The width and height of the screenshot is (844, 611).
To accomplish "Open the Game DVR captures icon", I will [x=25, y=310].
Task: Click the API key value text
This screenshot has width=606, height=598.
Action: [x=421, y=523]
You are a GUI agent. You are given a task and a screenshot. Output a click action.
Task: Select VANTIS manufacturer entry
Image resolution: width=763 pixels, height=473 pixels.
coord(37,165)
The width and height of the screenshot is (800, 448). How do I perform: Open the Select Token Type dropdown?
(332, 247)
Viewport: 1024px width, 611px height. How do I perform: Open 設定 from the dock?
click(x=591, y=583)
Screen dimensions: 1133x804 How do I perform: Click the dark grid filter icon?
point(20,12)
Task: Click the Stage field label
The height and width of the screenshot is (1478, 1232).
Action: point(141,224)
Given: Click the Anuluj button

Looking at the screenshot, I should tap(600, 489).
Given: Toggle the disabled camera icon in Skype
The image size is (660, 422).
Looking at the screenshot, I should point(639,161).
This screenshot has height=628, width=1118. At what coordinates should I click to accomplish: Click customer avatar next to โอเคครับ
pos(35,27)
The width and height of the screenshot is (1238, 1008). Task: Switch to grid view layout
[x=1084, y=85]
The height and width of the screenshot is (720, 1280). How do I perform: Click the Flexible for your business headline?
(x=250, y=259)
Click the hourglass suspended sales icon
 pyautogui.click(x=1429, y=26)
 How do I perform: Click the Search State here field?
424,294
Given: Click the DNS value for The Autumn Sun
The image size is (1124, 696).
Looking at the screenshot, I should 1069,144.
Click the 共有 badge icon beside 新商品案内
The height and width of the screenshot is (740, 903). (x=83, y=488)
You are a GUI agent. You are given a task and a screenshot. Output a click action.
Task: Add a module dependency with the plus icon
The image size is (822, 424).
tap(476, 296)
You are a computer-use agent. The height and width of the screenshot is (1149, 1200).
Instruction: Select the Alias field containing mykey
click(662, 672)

**Task brief**
Reproduce the data, keeping every line exactly the same.

**Task result**
The width and height of the screenshot is (844, 611).
To accomplish "Open the Game DVR captures icon", I will [x=25, y=310].
Task: Click the API key value text
This screenshot has width=606, height=598.
Action: [x=421, y=523]
You are a GUI agent. You are given a task and a screenshot. Output a click action.
Task: Select VANTIS manufacturer entry
Image resolution: width=763 pixels, height=473 pixels.
coord(37,165)
The width and height of the screenshot is (800, 448). How do I perform: Open the Select Token Type dropdown?
(332, 247)
Viewport: 1024px width, 611px height. How do I perform: Open 設定 from the dock?
click(x=591, y=583)
Screen dimensions: 1133x804 How do I perform: Click the dark grid filter icon?
point(20,12)
Task: Click the Stage field label
The height and width of the screenshot is (1478, 1232).
Action: point(141,224)
Given: Click the Anuluj button

Looking at the screenshot, I should tap(600, 489).
Given: Toggle the disabled camera icon in Skype
The image size is (660, 422).
Looking at the screenshot, I should point(639,161).
This screenshot has height=628, width=1118. At what coordinates should I click to accomplish: Click customer avatar next to โอเคครับ
pos(35,27)
The width and height of the screenshot is (1238, 1008). Task: Switch to grid view layout
[x=1084, y=85]
The height and width of the screenshot is (720, 1280). How do I perform: Click the Flexible for your business headline?
(x=250, y=259)
Click the hourglass suspended sales icon
 pyautogui.click(x=1429, y=26)
 How do I perform: Click the Search State here field?
424,294
Given: Click the DNS value for The Autumn Sun
The image size is (1124, 696).
Looking at the screenshot, I should 1069,144.
Click the 共有 badge icon beside 新商品案内
The height and width of the screenshot is (740, 903). (x=83, y=488)
You are a GUI agent. You are given a task and a screenshot. Output a click action.
Task: Add a module dependency with the plus icon
The image size is (822, 424).
tap(476, 296)
You are a computer-use agent. The height and width of the screenshot is (1149, 1200).
Instruction: Select the Alias field containing mykey
click(662, 672)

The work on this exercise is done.